NBC’s new cop drama ‘Shades of Blue’ has several strikes against it right off the bat. For starters, it stars a pop star/Reality show judge few people take seriously as an actress anymore. The pilot episode is also directed by a washed-up filmmaker who hasn’t made a movie anybody wanted to see in nearly twenty years.
To be fair to Barry Levinson, as a producer he has a lot of solid TV credentials, ranging from the legendary ‘Homicide: Life on the Street’ and ‘Oz’ to (more recently) ‘Copper’ and ‘Borgia’. Still, this isn’t one of his finer efforts.
In full “Jenny from the Block” mode, Jennifer Lopez stars as the unfortunately-named Harlee Santos, a blue collar cop working the hardscrabble neighborhoods of Brooklyn. We’re introduced to her as she and her new rookie partner kick in an apartment door to arrest a drug dealer. The rookie panics when he mistakes a videogame controller the dealer is holding for a gun and shoots him dead. Harlee then proceeds to stage the scene to look like the drug dealer pulled a gun and fired at the cops first, thus justifying the lethal force. As a finishing touch, she uses the planted pistol to shoot her partner in the chest.
“Ah ha!” you think. “This show wants to be ‘The Shield’. I get it.” No, not really. Because this airs on a major mainstream network, the main character can’t be an amoral antihero. The show immediately walks back that plot twist by revealing that of course the rookie was wearing a bulletproof vest, and of course Harlee knew about it and counted on it to save him. She just really wants to sell the story for the benefit of the Internal Affairs investigation.
In fact, the episode takes great pains to make Harlee as sympathetic as possible, by making her a doting single mom to a cute teenage daughter (Sarah Jeffery from ‘Wayward Pines’) whose private school tuition she can’t afford.

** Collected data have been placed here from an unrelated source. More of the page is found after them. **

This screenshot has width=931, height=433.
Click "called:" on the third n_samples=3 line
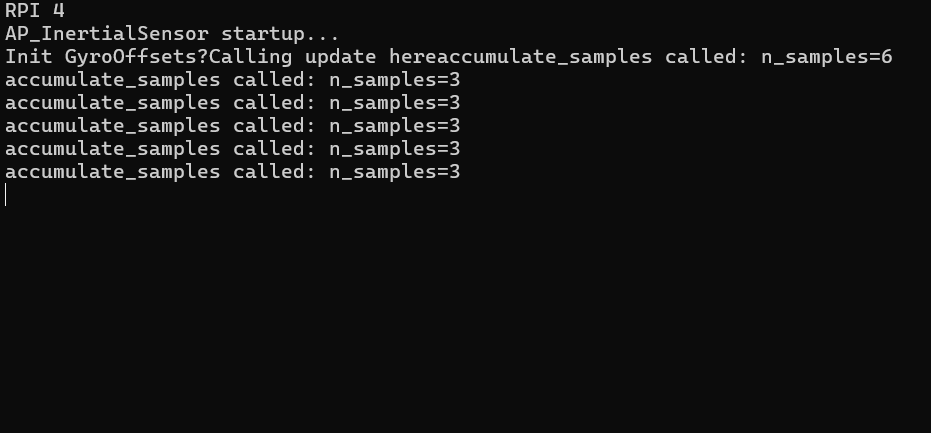tap(276, 126)
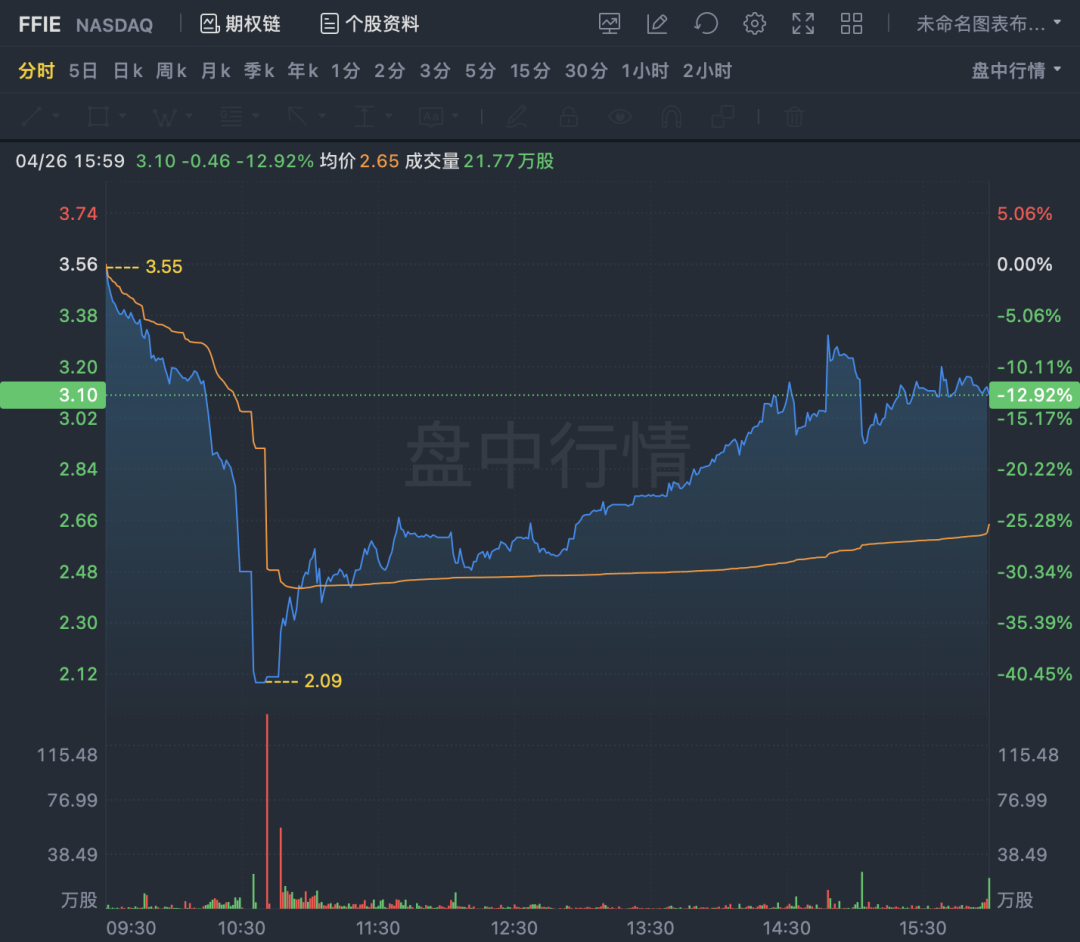Screen dimensions: 1080x942
Task: Toggle drawing visibility with the eye icon
Action: [619, 117]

We’re then introduced to Harlee’s boss, Lt. Matt “Woz” Wozniak (Ray Liotta) and a bunch of other cops from her division, one of which is Drea de Matteo from ‘The Sopranos’. They’re like a tight-knit family. However, in short order, we learn that every last one of them, including kindly paternal mentor Woz, is dirty. After work, they meet in a secret back room to run a protection and extortion racket. Their crimes are mostly small-time stuff which they justify in the name of maintaining order and control, and keeping the real dirtbags out of the neighborhood. The drug dealer Harlee went to bust was working their turf without permission. They already have another authorized drug dealer who pays his dues.
Unfortunately, Harlee is caught taking a bribe as part of an FBI sting. The agent who busts her (Warren Kole from ‘Common Law’) tries to flip her by offering immunity if she’ll work as a mole within her own department and help him take down the ringleader Woz, the man who’s been like a father to her. Harlee resists at first, but eventually relents. What will happen to her daughter if she goes to prison?

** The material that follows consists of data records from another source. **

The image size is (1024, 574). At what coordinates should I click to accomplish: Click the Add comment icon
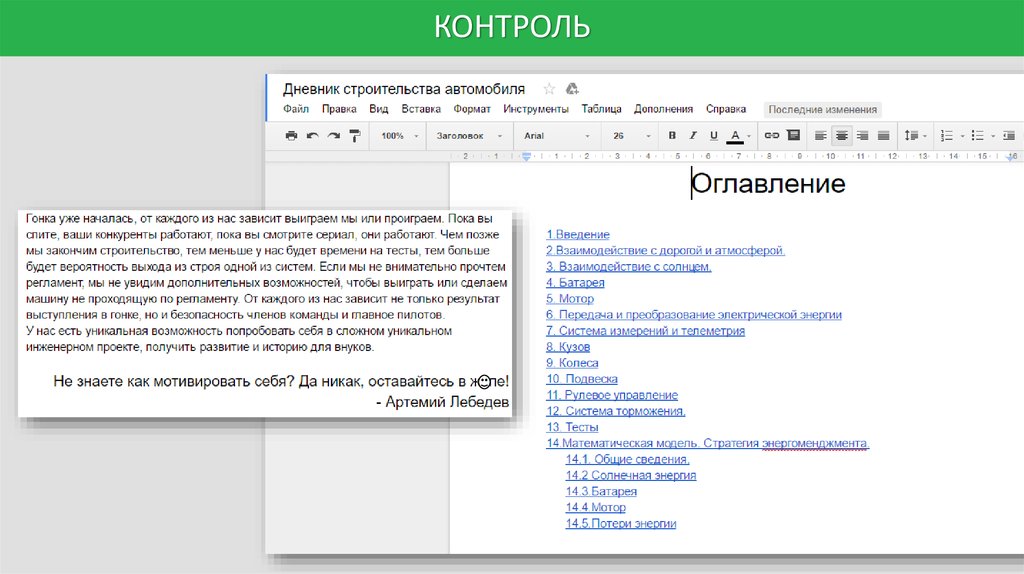tap(793, 135)
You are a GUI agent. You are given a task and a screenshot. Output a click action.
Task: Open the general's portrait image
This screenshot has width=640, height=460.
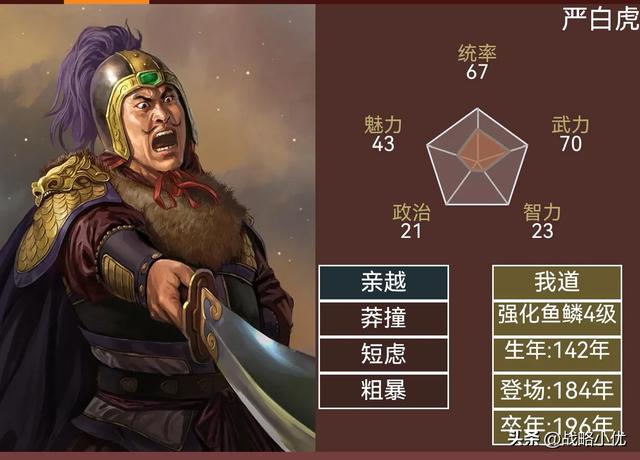coord(158,228)
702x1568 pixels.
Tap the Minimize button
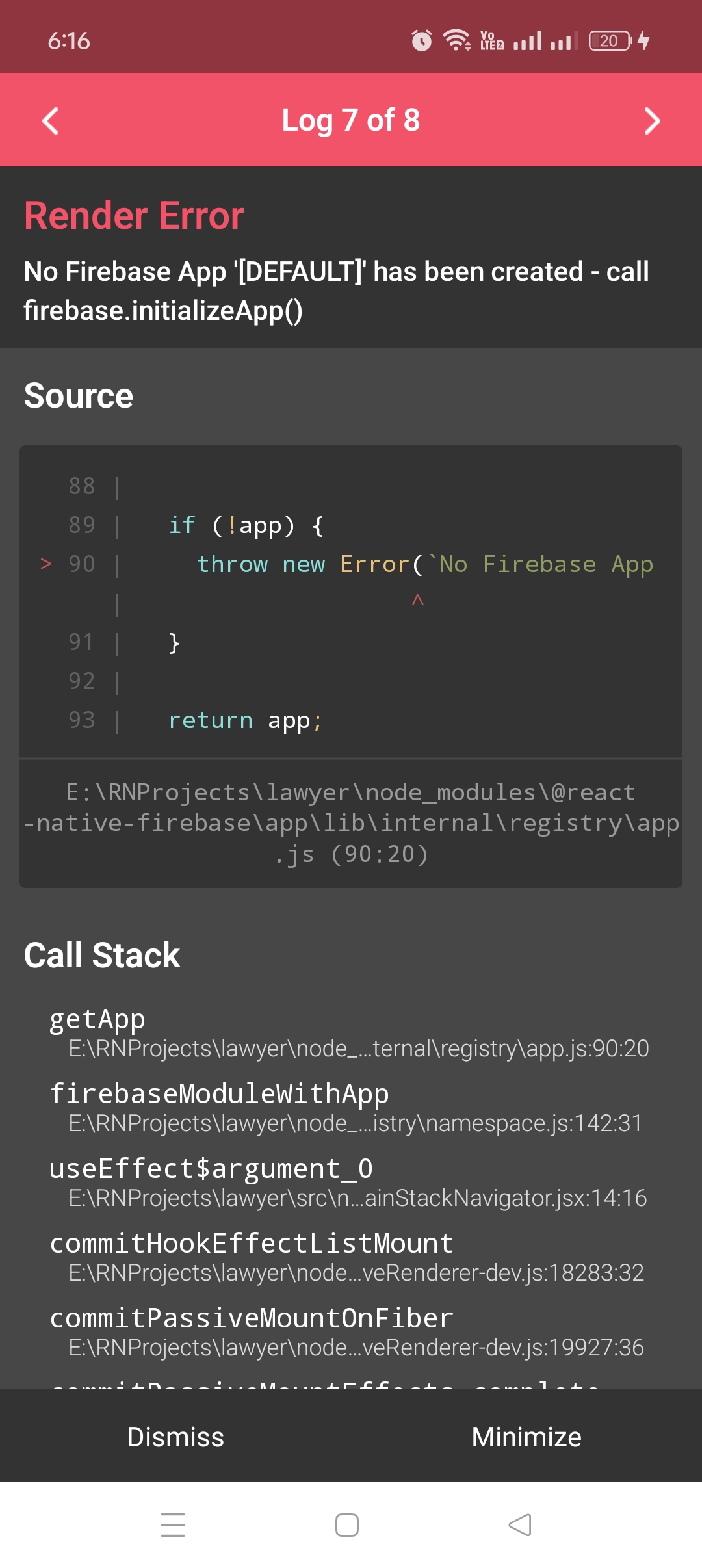526,1437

Harlee wears a wire to a backyard barbecue at Woz’s house. He pulls her aside and tells her that he’s been tipped off that he has a rat in his own crew. As Harlee nervously worries that he’s about to turn on her, Woz asks for her help. She’s the only person he trusts.
So, yes, loyalties will be tested and Harlee will struggle with guilt about betraying her family. You get the drill. Quite frankly, the show is Cliché City. There’s nothing here you can’t predict and nothing you haven’t seen before in other, better TV series.

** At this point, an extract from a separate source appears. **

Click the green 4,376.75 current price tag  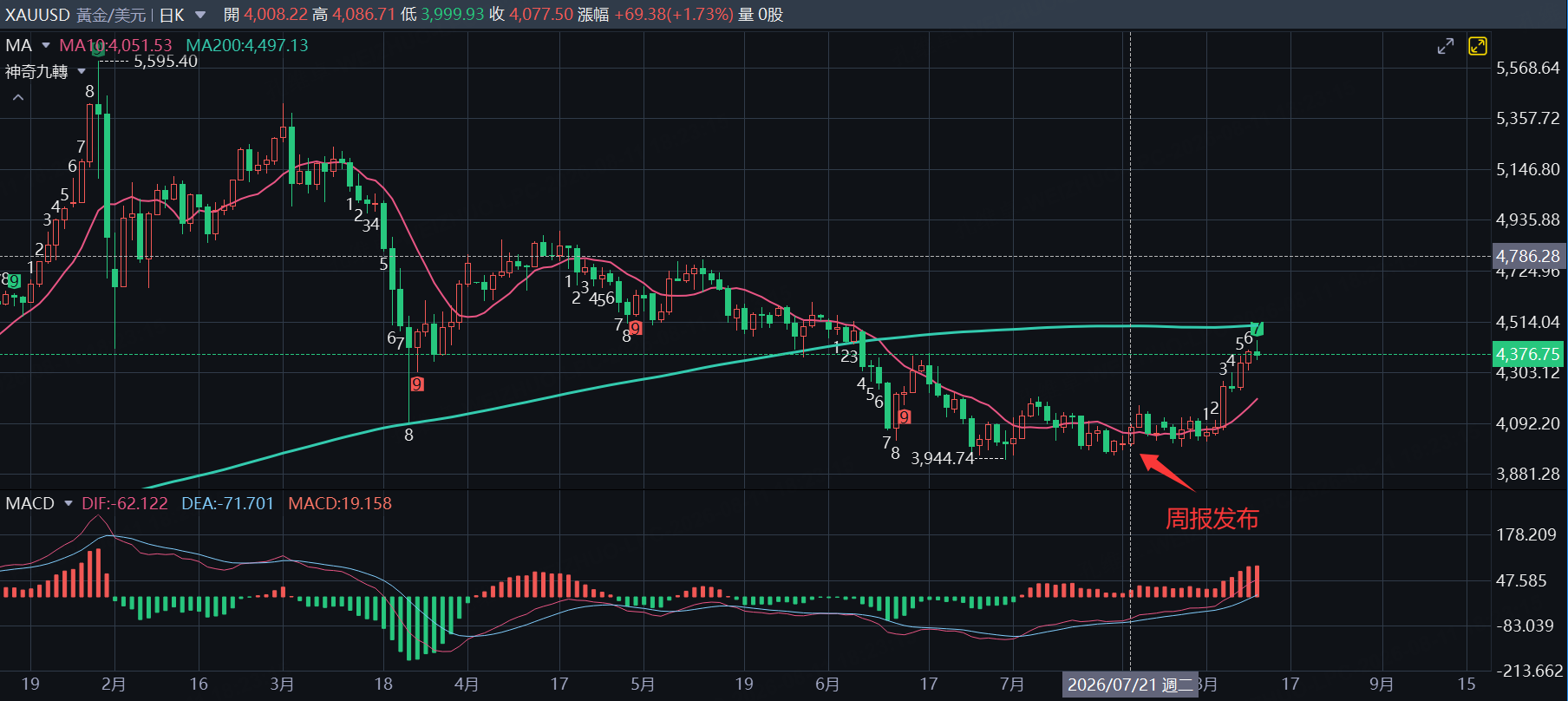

Episode Verdict / Rating: C
For her part, Lopez is actually pretty decent. She works hard to take her acting seriously – something she hasn’t bothered to attempt in a long time. Sadly, that effort is undercut by the constant cheesecake shots of her push-up cleavage. Liotta, an actor who’s become something of a parody of himself over the years, also seems to be back in good form. It’s nice to be reminded of the Liotta from ‘Goodfellas’ rather than the Liotta from ‘Wild Hogs’. Nobody else in the cast much registers.
The pilot episode is competently executed but offers little compelling reason to watch again. The most memorable thing about it is the weirdly inappropriate soundtrack consisting of random pop songs (such as Sia’s “Chandelier” during one important moment) with no thematic connection to the scenes they’re playing over. I suspect that was less Barry Levinson’s decision than something the network’s marketing department foisted on him.